**YOUR TASK**
Please reproduce the data below exactly, from the first line through the line containing "Task: Open the bar chart reports icon", and leave every later line out.

╔══

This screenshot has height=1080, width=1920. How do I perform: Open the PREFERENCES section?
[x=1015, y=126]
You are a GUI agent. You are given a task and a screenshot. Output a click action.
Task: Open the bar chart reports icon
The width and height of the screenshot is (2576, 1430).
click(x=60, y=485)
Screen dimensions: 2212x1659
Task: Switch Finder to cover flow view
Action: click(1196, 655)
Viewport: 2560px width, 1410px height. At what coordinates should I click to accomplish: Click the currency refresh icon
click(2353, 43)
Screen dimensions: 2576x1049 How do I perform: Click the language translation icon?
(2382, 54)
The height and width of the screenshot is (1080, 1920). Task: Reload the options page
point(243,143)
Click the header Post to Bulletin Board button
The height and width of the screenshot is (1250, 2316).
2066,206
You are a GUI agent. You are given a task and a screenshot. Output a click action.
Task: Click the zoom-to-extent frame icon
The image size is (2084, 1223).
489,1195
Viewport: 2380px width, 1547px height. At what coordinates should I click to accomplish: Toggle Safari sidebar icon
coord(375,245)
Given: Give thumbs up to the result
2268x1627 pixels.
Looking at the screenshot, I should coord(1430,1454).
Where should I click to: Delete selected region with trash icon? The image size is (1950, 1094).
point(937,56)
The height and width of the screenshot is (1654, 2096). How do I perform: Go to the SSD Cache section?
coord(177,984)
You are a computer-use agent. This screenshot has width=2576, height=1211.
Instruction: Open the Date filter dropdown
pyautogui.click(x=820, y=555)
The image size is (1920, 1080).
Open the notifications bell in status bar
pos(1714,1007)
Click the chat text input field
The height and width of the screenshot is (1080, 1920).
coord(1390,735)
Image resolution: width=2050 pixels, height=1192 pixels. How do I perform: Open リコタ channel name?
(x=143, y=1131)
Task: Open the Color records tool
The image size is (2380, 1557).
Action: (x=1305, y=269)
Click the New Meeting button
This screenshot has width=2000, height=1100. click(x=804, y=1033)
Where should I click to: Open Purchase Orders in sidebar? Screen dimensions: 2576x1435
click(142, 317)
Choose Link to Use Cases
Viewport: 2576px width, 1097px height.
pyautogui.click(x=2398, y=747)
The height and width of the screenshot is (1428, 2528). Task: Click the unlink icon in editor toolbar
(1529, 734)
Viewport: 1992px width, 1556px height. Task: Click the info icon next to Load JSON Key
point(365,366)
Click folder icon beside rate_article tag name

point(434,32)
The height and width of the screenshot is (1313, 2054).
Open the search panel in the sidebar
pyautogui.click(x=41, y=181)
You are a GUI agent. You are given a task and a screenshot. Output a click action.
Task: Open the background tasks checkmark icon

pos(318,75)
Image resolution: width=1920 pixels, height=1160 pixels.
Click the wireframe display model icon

╚══

**TASK ANSWER**
This screenshot has height=1080, width=1920. How do I perform: Open the PREFERENCES section?
[x=1015, y=126]
You are a GUI agent. You are given a task and a screenshot. Output a click action.
Task: Open the bar chart reports icon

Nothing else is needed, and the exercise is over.